### [DOCUMENT PASSAGE]
==================================================

What's the difference between underclay and underplay?
Underclay
Definition:
(n.) A stratum of clay lying beneath a coal bed, often containing the roots of coal plants, especially the Stigmaria.
Example Sentences:
Underplay
Definition:
(v. i.) To play in a subordinate, or in an inferior manner; to underact a part.
(v. i.) To play a low card when holding a high one, in the hope of a future advantage.
(n.) The act of underplaying.
Example Sentences:
(1) "References to 'the miracles' that companies are able to perform risks underplaying the role that donors like DfID and country governments have in ensuring that economic development provides benefits to the poorest in society."
(2) Your obituary of Michael Meacher (22 October) underplays his significant contribution to the promotion of genuinely green policies.

==================================================

### [APPLY WHAT YOU READ]
(1) Rewrite the section of the underclay and underplay comparison starting at "What's the difference" and ending at "genuinely green policies.", putting "lignite" in place of "coal".
(2) Extend the underclay and underplay comparison past its final line.

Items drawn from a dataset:

==================================================

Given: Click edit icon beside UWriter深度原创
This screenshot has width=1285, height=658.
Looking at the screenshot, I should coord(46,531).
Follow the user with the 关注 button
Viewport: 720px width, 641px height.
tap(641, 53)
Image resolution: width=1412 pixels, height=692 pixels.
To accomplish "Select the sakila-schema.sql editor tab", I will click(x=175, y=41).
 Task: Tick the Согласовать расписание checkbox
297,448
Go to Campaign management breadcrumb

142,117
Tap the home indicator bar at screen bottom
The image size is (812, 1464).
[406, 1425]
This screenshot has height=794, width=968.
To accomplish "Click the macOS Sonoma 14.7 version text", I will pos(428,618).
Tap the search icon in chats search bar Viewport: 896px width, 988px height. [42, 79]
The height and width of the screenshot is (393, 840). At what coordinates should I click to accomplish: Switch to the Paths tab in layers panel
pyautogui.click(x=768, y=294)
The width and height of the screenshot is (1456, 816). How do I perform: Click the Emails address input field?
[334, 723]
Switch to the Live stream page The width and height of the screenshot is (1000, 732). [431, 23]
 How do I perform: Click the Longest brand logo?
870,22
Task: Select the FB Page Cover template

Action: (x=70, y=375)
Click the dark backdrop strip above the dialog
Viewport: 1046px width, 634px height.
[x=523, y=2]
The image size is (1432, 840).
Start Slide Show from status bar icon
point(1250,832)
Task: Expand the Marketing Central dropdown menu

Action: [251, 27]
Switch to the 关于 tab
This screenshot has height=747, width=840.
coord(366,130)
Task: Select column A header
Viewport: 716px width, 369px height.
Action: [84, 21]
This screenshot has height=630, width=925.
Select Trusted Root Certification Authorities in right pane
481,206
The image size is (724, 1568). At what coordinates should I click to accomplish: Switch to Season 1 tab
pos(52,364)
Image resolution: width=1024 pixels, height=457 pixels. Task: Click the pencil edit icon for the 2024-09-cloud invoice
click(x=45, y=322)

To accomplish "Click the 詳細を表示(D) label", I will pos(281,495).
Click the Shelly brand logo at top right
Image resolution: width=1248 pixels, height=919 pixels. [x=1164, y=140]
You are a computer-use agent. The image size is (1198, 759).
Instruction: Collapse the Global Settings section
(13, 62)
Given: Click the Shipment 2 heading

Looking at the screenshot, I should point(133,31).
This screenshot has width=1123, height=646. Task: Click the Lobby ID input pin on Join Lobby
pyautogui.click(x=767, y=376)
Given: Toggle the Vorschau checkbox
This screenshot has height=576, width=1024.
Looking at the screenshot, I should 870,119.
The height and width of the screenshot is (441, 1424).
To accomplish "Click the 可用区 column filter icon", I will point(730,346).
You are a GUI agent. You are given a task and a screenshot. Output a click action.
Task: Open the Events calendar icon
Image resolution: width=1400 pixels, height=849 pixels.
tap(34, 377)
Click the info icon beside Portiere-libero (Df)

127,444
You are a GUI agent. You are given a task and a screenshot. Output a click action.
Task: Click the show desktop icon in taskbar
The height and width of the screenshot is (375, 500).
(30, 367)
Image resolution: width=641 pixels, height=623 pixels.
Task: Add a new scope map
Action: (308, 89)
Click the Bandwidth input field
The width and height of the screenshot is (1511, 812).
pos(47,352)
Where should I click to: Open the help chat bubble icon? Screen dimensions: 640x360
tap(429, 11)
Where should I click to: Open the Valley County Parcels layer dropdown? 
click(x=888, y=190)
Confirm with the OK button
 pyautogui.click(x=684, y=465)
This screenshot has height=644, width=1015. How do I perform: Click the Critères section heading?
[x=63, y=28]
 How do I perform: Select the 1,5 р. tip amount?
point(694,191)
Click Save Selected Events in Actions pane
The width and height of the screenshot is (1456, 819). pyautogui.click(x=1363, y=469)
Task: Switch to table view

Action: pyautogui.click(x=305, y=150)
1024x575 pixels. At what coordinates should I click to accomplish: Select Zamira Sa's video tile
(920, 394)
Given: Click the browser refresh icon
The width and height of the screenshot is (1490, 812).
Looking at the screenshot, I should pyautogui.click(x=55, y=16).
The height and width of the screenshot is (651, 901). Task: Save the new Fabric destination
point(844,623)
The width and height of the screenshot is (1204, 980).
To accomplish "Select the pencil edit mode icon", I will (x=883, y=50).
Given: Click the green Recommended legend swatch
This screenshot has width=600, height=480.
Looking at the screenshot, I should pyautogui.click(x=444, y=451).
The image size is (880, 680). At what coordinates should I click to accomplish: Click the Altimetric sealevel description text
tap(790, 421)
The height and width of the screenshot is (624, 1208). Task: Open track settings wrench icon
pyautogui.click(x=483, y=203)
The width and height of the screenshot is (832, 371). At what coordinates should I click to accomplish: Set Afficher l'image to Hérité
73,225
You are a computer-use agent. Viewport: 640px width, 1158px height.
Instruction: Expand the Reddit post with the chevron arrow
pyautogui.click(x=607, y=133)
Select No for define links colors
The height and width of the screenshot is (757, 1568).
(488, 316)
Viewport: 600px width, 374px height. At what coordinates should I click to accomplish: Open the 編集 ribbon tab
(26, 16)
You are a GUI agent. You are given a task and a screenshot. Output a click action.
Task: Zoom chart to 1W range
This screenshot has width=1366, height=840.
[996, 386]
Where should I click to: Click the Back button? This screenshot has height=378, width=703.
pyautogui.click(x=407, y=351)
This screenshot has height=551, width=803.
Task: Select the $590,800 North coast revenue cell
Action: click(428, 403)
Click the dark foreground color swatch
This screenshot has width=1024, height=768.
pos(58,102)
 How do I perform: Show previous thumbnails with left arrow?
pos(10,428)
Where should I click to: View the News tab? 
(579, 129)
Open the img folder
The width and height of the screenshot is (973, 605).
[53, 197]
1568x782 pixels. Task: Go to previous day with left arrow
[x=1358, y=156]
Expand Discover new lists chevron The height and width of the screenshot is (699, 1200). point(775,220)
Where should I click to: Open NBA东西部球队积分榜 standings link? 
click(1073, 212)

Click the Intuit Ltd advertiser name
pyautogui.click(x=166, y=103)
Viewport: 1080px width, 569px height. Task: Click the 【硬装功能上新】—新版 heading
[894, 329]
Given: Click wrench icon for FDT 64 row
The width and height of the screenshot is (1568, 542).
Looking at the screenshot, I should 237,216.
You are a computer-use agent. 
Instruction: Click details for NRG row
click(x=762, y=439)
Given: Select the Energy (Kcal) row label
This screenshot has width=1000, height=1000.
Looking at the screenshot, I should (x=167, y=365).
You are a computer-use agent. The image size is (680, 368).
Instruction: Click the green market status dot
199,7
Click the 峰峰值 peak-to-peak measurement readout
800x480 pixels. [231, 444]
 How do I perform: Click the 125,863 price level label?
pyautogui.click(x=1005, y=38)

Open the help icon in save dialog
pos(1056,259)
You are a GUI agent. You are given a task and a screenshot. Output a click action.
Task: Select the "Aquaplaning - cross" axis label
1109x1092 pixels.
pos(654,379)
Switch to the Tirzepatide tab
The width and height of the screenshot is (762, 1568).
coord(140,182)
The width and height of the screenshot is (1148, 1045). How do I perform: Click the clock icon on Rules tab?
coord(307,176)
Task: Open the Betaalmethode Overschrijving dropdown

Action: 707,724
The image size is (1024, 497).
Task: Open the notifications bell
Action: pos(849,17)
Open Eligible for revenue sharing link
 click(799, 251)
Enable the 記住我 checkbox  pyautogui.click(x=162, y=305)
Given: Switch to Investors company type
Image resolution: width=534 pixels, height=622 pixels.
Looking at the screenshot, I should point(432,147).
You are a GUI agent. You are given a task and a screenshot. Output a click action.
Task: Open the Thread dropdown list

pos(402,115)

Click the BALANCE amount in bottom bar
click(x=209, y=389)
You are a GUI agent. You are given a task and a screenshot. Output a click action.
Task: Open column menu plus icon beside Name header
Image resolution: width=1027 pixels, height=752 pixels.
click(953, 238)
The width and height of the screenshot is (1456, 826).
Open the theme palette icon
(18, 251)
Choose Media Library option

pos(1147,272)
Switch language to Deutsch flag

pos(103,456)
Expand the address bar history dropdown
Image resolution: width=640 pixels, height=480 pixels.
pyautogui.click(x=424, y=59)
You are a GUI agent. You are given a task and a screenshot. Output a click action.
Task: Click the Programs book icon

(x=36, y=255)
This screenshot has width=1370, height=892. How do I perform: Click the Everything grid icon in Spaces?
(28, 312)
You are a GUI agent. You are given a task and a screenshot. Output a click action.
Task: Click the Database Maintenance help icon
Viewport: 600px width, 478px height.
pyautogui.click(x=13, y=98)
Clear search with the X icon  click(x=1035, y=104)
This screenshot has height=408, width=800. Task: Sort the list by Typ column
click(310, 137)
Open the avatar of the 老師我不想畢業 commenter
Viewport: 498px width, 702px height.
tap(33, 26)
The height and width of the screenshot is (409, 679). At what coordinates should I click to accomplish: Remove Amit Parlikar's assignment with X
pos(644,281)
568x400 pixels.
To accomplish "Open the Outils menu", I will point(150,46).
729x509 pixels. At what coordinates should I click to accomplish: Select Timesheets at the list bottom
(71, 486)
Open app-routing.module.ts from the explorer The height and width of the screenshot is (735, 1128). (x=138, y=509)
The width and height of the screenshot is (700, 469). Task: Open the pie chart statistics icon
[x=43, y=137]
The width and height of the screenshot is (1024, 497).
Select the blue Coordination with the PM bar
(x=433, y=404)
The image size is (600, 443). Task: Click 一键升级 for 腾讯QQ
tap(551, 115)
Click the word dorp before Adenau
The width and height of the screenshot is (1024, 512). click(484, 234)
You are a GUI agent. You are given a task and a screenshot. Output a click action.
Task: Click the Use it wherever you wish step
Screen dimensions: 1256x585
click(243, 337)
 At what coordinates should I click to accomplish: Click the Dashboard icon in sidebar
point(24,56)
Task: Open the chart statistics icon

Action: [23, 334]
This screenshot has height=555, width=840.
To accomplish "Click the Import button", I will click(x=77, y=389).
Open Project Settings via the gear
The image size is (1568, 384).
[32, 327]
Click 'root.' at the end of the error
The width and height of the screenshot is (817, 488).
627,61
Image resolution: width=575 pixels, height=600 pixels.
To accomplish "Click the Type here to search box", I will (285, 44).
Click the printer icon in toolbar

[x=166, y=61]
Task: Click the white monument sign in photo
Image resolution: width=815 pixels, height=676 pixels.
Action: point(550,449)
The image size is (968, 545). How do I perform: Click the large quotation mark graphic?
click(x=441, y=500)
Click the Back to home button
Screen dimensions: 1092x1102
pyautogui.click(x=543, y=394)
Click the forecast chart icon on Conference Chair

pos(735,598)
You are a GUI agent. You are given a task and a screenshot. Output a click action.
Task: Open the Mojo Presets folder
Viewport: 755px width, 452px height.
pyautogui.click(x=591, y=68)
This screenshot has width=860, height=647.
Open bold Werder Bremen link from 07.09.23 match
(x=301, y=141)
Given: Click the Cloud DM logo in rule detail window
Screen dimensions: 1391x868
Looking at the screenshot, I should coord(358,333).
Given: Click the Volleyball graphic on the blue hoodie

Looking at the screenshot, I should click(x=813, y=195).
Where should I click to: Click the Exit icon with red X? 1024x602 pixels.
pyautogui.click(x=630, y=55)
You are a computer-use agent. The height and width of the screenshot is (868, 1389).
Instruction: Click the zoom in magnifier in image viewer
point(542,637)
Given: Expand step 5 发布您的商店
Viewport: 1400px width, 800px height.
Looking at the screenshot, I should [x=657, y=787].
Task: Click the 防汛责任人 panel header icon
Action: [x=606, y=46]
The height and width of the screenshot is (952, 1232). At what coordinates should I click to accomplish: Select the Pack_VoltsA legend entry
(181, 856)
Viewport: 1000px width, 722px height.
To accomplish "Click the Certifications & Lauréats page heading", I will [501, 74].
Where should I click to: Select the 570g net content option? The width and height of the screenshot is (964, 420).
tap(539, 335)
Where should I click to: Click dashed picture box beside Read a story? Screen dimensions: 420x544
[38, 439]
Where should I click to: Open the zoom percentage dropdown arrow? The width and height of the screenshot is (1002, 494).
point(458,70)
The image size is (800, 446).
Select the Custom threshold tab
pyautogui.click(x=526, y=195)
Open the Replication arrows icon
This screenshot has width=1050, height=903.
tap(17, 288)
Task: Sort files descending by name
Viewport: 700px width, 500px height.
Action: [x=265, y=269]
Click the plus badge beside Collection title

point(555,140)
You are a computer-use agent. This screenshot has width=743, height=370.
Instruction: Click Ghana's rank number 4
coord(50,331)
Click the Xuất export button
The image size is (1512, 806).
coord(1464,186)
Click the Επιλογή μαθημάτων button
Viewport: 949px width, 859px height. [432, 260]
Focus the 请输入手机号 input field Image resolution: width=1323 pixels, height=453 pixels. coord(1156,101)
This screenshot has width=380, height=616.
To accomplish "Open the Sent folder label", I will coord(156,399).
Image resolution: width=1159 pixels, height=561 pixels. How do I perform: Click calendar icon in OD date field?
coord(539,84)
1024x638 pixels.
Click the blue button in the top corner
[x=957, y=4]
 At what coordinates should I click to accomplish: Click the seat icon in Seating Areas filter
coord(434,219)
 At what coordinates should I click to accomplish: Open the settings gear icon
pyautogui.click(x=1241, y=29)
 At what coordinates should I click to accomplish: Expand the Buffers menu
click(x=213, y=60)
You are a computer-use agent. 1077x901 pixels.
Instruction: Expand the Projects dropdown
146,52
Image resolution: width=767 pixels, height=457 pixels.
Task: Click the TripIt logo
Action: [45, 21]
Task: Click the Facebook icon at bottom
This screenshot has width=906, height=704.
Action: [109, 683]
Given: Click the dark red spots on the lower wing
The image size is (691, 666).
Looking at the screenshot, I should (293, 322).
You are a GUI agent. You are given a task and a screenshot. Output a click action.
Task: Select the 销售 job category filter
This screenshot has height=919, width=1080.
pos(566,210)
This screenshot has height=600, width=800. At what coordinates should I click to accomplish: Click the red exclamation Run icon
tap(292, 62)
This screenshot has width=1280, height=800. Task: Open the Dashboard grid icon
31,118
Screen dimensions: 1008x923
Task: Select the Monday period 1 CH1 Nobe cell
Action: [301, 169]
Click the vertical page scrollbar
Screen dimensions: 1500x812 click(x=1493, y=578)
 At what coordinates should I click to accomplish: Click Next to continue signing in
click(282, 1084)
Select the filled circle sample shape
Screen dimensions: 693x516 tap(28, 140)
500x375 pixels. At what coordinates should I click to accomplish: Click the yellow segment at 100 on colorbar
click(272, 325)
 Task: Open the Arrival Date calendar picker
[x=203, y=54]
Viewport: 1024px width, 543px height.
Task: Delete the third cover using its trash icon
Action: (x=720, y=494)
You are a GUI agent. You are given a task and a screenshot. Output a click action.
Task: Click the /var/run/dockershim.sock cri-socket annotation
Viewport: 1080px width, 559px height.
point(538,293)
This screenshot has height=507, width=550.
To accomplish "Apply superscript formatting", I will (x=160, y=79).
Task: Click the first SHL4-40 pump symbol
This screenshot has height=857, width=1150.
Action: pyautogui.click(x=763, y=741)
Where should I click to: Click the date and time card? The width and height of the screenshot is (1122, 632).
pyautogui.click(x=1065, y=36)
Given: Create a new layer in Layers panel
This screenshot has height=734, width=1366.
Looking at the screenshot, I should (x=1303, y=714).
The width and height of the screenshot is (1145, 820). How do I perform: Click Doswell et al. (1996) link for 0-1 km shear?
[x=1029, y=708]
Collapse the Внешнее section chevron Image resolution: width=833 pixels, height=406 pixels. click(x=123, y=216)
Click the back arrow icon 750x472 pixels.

==================================================

### [RESULTS FOR EACH TASK]
(1)
What's the difference between underclay and underplay?
Underclay
Definition:
(n.) A stratum of clay lying beneath a lignite bed, often containing the roots of lignite plants, especially the Stigmaria.
Example Sentences:
Underplay
Definition:
(v. i.) To play in a subordinate, or in an inferior manner; to underact a part.
(v. i.) To play a low card when holding a high one, in the hope of a future advantage.
(n.) The act of underplaying.
Example Sentences:
(1) "References to 'the miracles' that companies are able to perform risks underplaying the role that donors like DfID and country governments have in ensuring that economic development provides benefits to the poorest in society."
(2) Your obituary of Michael Meacher (22 October) underplays his significant contribution to the promotion of genuinely green policies.

(2)
(3) Such detail was generally underplayed or not accessible, and its full significance for children in each family could only be assessed by combining direct personal clinical involvement with record linkage methods, depending in turn on good co-operation from all agencies concerned wholly or partly with child protection.
(4) Barlow says the importance of studying literature should not be underplayed.
(5) @Camila_nobrega Media platforms should make complex development issues accessible to the public: An important role of the media is to simplify development information but also to handle academic research without underplaying its complexity.
(6) But it was important that MPs did not duck or underplay the importance of welfare reform.
(7) But the findings, though grim, may underplay the threat to survival of North America’s birds.
(8) At Ukip’s spring conference last week Farage was emphatic: “I don’t think anybody for one moment can underplay just how important, just how fundamental that byelection is for the futures of both the Labour party and indeed of Ukip too – it matters and it matters hugely,” he said.
(9) In the end, though, it is difficult to underplay the part that money played in the transfer – including for Lanzini’s advisers and associates.
(10) While the intended thrust of this paper has been to elicidate the tremendous potential of the behavioral-ecological perspective for health care research and application, the intent has not been to underplay the important role of the biological sciences in the same venture.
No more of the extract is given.